Ever since these events it’s felt like a cloud has been following me around. Not the type of cloud that on a sunny day makes you smile, a dark stormy unpleasant cloud. It follows me everywhere I go. This cloud is followed by deep deep sadness. Sadness that’ll I’ll never see the word “Dad” when my phone rings again. Sadness that I’ll never hear his voice again. Sadness that I’ll never get to experience one of our late night calls again. Sadness that I will never buy a Father’s Day card again. Sadness that I will never have his cooking again (he was a chef). Sadness that my children will never get to meet him. My sister has 2 children and he loved being a Grandad, my 8-year-old niece even said she was sad she’ll never get to cuddle her favourite Grandad again.

Had all this happened under normal circumstances I would’ve thrown myself into work, codebar, seeing family and friends, knowing me I’d pick up a new hobby. Essentially any activity to take my mind off it. And then in 6 months/a year it would hit me hard. But I can’t easily distract myself right now. I’m at home 24/7, forced to think about it. The isolation is forcing the grief as I have fewer distractions. Some days I wake up feeling ok, some days I wake up feeling like I can’t face the world. I’m telling myself that long term this approach is much healthier, but I have no idea. I can only hope.

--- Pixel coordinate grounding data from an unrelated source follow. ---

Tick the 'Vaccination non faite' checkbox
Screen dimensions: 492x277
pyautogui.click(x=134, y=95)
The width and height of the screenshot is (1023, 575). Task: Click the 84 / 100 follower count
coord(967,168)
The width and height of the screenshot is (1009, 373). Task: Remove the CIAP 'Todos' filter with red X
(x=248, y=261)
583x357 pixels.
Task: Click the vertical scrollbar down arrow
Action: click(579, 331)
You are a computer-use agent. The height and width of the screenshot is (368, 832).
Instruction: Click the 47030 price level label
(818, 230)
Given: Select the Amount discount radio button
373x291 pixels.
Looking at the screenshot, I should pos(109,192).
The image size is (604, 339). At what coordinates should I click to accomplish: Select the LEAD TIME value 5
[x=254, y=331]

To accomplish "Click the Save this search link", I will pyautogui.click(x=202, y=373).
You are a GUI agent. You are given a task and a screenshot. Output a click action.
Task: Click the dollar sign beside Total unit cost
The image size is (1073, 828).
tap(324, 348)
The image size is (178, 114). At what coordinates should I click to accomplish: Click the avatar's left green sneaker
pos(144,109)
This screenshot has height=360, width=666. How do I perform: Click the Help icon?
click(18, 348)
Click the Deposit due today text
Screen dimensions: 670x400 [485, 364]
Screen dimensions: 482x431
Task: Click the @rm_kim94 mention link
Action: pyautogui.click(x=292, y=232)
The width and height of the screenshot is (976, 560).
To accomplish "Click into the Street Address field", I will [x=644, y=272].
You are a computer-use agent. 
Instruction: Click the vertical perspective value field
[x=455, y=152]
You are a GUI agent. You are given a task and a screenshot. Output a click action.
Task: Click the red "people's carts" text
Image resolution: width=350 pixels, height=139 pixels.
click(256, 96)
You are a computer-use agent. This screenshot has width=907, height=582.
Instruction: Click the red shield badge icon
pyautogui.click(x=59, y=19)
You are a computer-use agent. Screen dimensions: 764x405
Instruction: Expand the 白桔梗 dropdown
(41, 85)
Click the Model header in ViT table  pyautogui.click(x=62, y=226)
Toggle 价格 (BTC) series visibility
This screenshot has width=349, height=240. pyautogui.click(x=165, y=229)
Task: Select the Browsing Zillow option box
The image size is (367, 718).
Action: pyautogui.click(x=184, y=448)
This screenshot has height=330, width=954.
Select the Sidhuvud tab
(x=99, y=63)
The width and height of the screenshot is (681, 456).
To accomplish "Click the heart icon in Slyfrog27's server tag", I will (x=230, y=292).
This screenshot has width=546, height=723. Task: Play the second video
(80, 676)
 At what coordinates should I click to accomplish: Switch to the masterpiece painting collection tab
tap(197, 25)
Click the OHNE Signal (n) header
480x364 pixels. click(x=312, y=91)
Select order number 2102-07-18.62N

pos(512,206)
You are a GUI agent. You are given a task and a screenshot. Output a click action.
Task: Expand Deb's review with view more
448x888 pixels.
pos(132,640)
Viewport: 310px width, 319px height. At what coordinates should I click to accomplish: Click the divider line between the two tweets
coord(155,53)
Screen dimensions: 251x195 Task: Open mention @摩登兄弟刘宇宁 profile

The other day when closing down his bank account (yes he didn’t have a partner so me and my sister have to arrange everything), I was in the room discussing it with the bank person and I burst into tears. He asked if I wanted a tissue, I said I’m ok it’ll pass in a minute. After that one minute, I was ok and was talking to him without tears running down my face. This has basically been my life for the last 7 weeks.

Experts say you go through many stages of grief; denial, anger, bargaining, depression, and acceptance. I’ve read that these are linear and once one stage has passed you’re onto the next stage. I don’t quite believe that as I have honestly felt all these emotions in one day. Except for denial, I haven’t felt that at all.

With this grief comes a huge amount of gratitude. Gratitude that I loved someone enough to feel this amount of sadness that I’ll never see them again. Gratitude that I had a Dad who loved me and would do anything for me. Gratitude that no matter what, I got to spend 28 years on this earth with him.

Me, my Dad and sister in Sydney
Me, my Dad and sister in Sydney. Taken on a 2 week trip the 3 of us took in 2015.

I love you Dad and will miss you forever.